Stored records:
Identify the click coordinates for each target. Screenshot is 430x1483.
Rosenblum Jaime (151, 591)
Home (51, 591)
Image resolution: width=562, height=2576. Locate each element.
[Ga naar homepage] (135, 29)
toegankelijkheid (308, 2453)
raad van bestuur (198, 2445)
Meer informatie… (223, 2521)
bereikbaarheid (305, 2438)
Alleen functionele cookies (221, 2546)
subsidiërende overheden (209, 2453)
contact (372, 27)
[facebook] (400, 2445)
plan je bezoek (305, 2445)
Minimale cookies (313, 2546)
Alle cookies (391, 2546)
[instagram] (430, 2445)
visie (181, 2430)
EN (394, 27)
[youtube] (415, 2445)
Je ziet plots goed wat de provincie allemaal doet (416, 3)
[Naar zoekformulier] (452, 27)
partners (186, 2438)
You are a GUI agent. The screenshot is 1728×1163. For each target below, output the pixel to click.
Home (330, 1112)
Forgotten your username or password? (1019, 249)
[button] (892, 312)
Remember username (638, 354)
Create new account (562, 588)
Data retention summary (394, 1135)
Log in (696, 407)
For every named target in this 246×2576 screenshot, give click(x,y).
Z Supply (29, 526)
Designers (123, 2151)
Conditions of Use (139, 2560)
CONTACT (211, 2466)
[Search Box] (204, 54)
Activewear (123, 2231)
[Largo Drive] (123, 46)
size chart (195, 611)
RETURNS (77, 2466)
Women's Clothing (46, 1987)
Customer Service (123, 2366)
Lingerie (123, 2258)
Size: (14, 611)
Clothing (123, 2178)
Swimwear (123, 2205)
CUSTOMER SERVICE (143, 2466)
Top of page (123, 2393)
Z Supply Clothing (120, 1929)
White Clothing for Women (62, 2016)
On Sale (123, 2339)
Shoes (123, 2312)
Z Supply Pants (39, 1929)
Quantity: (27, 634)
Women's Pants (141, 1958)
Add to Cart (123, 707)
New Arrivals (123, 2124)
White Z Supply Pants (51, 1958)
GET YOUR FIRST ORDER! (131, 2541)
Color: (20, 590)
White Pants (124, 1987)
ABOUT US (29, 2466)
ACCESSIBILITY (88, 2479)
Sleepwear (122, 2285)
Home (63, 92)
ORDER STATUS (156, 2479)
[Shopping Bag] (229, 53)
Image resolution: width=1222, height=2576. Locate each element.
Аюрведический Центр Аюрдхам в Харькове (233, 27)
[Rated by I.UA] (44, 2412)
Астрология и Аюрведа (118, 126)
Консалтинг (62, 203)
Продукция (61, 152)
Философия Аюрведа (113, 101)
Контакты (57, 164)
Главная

_Task instructions_
The records above are to be restated word for word, in full.

_Expected answer_
Identify the click coordinates for each target. Screenshot is 430x1483.
Rosenblum Jaime (151, 591)
Home (51, 591)
Image resolution: width=562, height=2576. Locate each element.
[Ga naar homepage] (135, 29)
toegankelijkheid (308, 2453)
raad van bestuur (198, 2445)
Meer informatie… (223, 2521)
bereikbaarheid (305, 2438)
Alleen functionele cookies (221, 2546)
subsidiërende overheden (209, 2453)
contact (372, 27)
[facebook] (400, 2445)
plan je bezoek (305, 2445)
Minimale cookies (313, 2546)
Alle cookies (391, 2546)
[instagram] (430, 2445)
visie (181, 2430)
EN (394, 27)
[youtube] (415, 2445)
Je ziet plots goed wat de provincie allemaal doet (416, 3)
[Naar zoekformulier] (452, 27)
partners (186, 2438)
You are a GUI agent. The screenshot is 1728×1163. For each target below, output the pixel to click.
Home (330, 1112)
Forgotten your username or password? (1019, 249)
[button] (892, 312)
Remember username (638, 354)
Create new account (562, 588)
Data retention summary (394, 1135)
Log in (696, 407)
For every named target in this 246×2576 screenshot, give click(x,y).
Z Supply (29, 526)
Designers (123, 2151)
Conditions of Use (139, 2560)
CONTACT (211, 2466)
[Search Box] (204, 54)
Activewear (123, 2231)
[Largo Drive] (123, 46)
size chart (195, 611)
RETURNS (77, 2466)
Women's Clothing (46, 1987)
Customer Service (123, 2366)
Lingerie (123, 2258)
Size: (14, 611)
Clothing (123, 2178)
Swimwear (123, 2205)
CUSTOMER SERVICE (143, 2466)
Top of page (123, 2393)
Z Supply Clothing (120, 1929)
White Clothing for Women (62, 2016)
On Sale (123, 2339)
Shoes (123, 2312)
Z Supply Pants (39, 1929)
Quantity: (27, 634)
Women's Pants (141, 1958)
Add to Cart (123, 707)
New Arrivals (123, 2124)
White Z Supply Pants (51, 1958)
GET YOUR FIRST ORDER! (131, 2541)
Color: (20, 590)
White Pants (124, 1987)
ABOUT US (29, 2466)
ACCESSIBILITY (88, 2479)
Sleepwear (122, 2285)
Home (63, 92)
ORDER STATUS (156, 2479)
[Shopping Bag] (229, 53)
Image resolution: width=1222, height=2576. Locate each element.
Аюрведический Центр Аюрдхам в Харькове (233, 27)
[Rated by I.UA] (44, 2412)
Астрология и Аюрведа (118, 126)
Консалтинг (62, 203)
Продукция (61, 152)
Философия Аюрведа (113, 101)
Контакты (57, 164)
Главная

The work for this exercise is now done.